Only an exact repetition of the lines from the one that holds "The image size is (486, 423)." to the end of the records is wanted.

━━━━━━━━

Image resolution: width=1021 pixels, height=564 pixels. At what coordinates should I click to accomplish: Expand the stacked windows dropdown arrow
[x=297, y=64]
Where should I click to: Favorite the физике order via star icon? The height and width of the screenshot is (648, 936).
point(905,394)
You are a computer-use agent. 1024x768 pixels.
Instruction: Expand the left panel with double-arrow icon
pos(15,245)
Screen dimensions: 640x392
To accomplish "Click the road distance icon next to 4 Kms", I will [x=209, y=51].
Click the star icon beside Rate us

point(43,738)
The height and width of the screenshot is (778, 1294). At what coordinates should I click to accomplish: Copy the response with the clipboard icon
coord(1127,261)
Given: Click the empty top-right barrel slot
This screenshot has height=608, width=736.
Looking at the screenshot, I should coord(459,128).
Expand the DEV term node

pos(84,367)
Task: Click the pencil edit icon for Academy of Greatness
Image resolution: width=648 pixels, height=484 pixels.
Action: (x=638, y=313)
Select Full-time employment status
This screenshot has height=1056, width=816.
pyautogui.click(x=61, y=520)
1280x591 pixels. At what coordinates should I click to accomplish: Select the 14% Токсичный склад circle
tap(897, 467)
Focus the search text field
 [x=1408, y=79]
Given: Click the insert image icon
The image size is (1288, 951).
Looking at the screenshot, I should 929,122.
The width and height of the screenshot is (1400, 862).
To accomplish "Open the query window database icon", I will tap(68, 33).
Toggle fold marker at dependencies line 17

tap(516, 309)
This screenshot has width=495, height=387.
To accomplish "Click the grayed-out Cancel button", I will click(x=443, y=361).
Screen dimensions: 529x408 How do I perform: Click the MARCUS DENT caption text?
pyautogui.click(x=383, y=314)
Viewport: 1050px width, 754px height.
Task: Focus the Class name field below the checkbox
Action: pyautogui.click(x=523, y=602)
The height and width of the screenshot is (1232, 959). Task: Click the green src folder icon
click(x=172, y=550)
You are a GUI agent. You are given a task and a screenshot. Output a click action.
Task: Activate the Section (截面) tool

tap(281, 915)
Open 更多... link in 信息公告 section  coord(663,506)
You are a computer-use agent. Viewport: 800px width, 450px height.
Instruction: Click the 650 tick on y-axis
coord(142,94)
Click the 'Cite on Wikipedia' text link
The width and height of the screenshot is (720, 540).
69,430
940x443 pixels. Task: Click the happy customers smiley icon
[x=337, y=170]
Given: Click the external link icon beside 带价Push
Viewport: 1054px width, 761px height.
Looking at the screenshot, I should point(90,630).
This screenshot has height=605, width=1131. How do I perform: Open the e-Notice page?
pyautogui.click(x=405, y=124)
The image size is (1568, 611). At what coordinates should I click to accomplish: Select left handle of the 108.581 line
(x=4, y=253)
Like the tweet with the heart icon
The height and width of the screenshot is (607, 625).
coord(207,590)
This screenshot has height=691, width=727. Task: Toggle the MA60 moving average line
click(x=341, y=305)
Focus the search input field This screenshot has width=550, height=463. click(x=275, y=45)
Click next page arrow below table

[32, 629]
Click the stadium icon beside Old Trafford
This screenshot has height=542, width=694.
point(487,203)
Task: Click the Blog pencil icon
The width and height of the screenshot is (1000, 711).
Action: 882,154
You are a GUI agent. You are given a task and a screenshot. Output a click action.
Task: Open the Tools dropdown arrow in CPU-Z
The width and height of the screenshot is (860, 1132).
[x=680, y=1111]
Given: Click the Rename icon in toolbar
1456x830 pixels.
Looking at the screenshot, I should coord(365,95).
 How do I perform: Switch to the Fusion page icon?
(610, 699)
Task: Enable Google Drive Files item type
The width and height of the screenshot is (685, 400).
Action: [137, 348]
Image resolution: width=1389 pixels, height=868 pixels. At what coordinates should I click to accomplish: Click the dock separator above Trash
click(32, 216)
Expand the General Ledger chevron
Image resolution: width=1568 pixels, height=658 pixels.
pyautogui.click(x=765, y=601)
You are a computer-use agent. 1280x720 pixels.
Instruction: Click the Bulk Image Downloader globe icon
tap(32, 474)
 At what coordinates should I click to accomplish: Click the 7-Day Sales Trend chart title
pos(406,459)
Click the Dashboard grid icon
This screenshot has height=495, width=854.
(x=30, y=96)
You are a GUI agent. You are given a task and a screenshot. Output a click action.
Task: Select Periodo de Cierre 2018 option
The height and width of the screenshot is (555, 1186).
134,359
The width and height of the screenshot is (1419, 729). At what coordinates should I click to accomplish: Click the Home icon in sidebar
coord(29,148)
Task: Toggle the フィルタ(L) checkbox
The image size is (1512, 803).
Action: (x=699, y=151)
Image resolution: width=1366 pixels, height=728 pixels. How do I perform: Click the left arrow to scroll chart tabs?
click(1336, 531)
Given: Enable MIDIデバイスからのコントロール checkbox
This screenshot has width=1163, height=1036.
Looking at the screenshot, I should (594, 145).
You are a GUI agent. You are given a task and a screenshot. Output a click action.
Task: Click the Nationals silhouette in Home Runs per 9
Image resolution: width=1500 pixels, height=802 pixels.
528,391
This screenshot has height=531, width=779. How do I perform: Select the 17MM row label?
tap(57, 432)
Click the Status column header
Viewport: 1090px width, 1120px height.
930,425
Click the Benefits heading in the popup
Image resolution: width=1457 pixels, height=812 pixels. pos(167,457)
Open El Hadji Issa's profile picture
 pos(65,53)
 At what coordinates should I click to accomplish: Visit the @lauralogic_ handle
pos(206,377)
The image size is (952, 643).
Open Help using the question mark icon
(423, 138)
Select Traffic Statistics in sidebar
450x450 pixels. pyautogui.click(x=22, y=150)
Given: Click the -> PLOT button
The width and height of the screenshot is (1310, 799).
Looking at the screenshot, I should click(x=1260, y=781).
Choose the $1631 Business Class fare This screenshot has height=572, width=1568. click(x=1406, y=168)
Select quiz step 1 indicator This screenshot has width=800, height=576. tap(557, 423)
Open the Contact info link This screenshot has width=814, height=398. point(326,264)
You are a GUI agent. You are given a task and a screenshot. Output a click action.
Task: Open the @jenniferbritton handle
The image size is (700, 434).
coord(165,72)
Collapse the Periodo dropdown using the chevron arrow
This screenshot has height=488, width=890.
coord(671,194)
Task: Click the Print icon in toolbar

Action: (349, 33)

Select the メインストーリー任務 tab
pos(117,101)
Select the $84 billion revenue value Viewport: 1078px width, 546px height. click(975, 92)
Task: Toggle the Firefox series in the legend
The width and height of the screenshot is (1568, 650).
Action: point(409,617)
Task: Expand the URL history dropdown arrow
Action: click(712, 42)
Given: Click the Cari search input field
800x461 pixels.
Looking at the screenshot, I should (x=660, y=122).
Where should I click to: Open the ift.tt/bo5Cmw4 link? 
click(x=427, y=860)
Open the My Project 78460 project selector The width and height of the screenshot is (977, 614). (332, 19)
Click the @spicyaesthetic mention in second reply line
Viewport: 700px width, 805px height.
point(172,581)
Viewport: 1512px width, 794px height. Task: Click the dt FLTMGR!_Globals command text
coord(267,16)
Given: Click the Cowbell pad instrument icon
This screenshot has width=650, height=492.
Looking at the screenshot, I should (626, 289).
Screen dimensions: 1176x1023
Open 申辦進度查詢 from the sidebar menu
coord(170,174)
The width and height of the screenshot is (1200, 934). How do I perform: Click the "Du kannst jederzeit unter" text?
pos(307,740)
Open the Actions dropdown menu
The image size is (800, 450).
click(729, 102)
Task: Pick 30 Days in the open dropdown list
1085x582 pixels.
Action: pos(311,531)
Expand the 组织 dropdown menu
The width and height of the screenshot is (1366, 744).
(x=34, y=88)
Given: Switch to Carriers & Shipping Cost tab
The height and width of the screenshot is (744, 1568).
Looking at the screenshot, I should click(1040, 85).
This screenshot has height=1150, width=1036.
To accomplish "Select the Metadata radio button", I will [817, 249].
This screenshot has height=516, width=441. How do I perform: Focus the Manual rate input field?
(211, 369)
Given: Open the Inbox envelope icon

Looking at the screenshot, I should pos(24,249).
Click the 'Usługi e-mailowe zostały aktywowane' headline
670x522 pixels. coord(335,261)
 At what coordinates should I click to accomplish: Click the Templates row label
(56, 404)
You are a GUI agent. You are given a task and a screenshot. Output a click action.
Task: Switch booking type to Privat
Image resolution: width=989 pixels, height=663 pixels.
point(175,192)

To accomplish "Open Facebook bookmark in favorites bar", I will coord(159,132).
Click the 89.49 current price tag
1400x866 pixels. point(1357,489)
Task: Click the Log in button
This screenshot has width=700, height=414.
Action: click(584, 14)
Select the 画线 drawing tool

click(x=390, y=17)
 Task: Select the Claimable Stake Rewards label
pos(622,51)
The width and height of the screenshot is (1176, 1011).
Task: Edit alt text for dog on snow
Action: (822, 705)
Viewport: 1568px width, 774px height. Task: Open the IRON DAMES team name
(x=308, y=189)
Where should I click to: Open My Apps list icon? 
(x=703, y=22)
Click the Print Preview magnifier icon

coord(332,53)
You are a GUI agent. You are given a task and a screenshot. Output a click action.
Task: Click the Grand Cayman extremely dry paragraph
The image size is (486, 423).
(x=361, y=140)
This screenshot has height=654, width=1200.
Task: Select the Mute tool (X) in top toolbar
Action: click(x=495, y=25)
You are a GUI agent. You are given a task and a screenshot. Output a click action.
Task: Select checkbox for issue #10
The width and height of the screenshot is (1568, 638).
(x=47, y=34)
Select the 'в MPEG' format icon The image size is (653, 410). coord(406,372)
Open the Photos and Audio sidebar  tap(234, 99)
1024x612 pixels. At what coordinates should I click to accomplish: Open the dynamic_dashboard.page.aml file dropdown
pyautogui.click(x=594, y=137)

━━━━━━━━

Answer box =>
The image size is (486, 423).
(x=361, y=140)
This screenshot has height=654, width=1200.
Task: Select the Mute tool (X) in top toolbar
Action: click(x=495, y=25)
You are a GUI agent. You are given a task and a screenshot. Output a click action.
Task: Select checkbox for issue #10
The width and height of the screenshot is (1568, 638).
(x=47, y=34)
Select the 'в MPEG' format icon The image size is (653, 410). coord(406,372)
Open the Photos and Audio sidebar  tap(234, 99)
1024x612 pixels. At what coordinates should I click to accomplish: Open the dynamic_dashboard.page.aml file dropdown
pyautogui.click(x=594, y=137)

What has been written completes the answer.